Diante do exposto, nego provimento à apelação do INSS.
Tendo em vista que a parte autora continua em atividade, conforme consulta ao Cadastro
Nacional de Informações Sociais (CNIS), não verifico a existência de periculum in mora para o
deferimento da tutela provisória de urgência requerida, nos termos dos artigos 300, caput, do
Código de Processo Civil.
É o voto.
E M E N T A
PREVIDENCIÁRIO. PROCESSO CIVIL. APOSENTADORIA ESPECIAL. ATIVIDADE ESPECIAL.
RUÍDO. AGENTES QUÍMICOS. ENQUADRAMENTO. REQUISITO TEMPORAL PREENCHIDO À
APOSENTADORIA ESPECIAL.
- O tempo de trabalho sob condições especiais poderá ser convertido em comum, observada a
legislação aplicada à época na qual o trabalho foi prestado. Além disso, os trabalhadores assim
enquadrados poderão fazer a conversão dos anos trabalhados a "qualquer tempo",
independentemente do preenchimento dos requisitos necessários à concessão da aposentadoria.
- O enquadramento efetuado em razão da categoria profissional é possível somente até
28/4/1995 (Lei n. 9.032/1995).
- A exposição superior a 80 decibéis era considerada atividade insalubre até a edição do Decreto
n. 2.172/97, que majorou o nível para 90 decibéis. Com a edição do Decreto n. 4.882, de
18/11/2003, o limite mínimo de ruído para reconhecimento da atividade especial foi reduzido para
85 decibéis, sem possibilidade de retroação ao regulamento de 1997 (REsp n. 1.398.260, sob o
regime do artigo 543-C do CPC).
- A informação de "EPI Eficaz (S/N)" não se refere à real eficácia do EPI para fins de
descaracterizar a nocividade do agente.
- No caso, formulário DSS-8030, Perfis Profissiográficos Previdenciários - PPPs e laudo pericial
indicam a exposição habitual e permanente a ruído em níveis superiores aos limites de tolerância
previstos nas normas regulamentares, bem como a agentes químicos hidrocarbonetos
aromáticos, situação que se amolda aos itens 1.2.10 do anexo do Decreto n. 83.080/1979 e
1.0.17 do anexo do Decreto n. 3.048/1999.

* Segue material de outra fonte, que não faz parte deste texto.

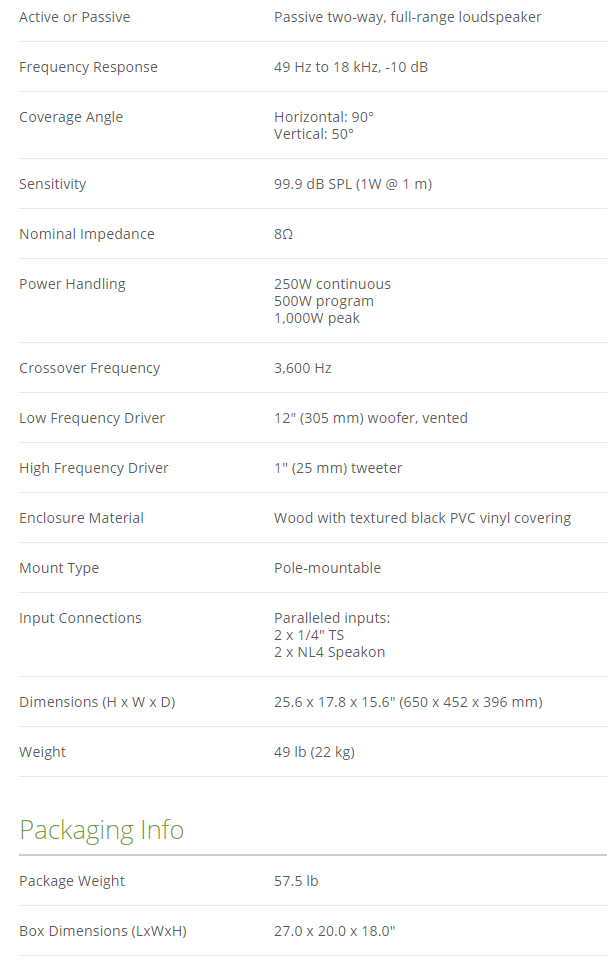Click the Packaging Info heading
The height and width of the screenshot is (973, 613).
101,830
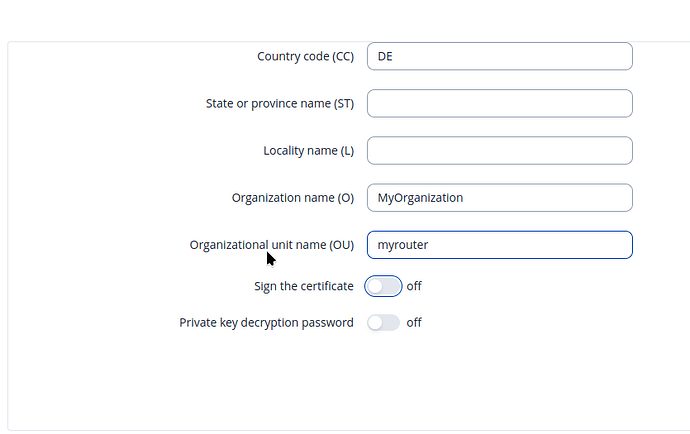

- Os riscos ocupacionais gerados pela exposição a hidrocarbonetos não requerem análise
quantitativa e sim qualitativa. Precedentes.
- O uso de EPI não é realmente capaz de neutralizar a nocividade dos agentes.
- A parte autora faz jus à concessão do benefício de aposentadoria especial, nos termos do artigo
57 e parágrafos da Lei n. 8.213/91.
- Termo inicial mantido na data do requerimento administrativo.
- Apelação do INSS desprovida. ACÓRDÃO
Vistos e relatados estes autos em que são partes as acima indicadas, a Nona Turma, por
unanimidade, decidiu negar provimento à apelação do INSS, nos termos do relatório e voto que
ficam fazendo parte integrante do presente julgado.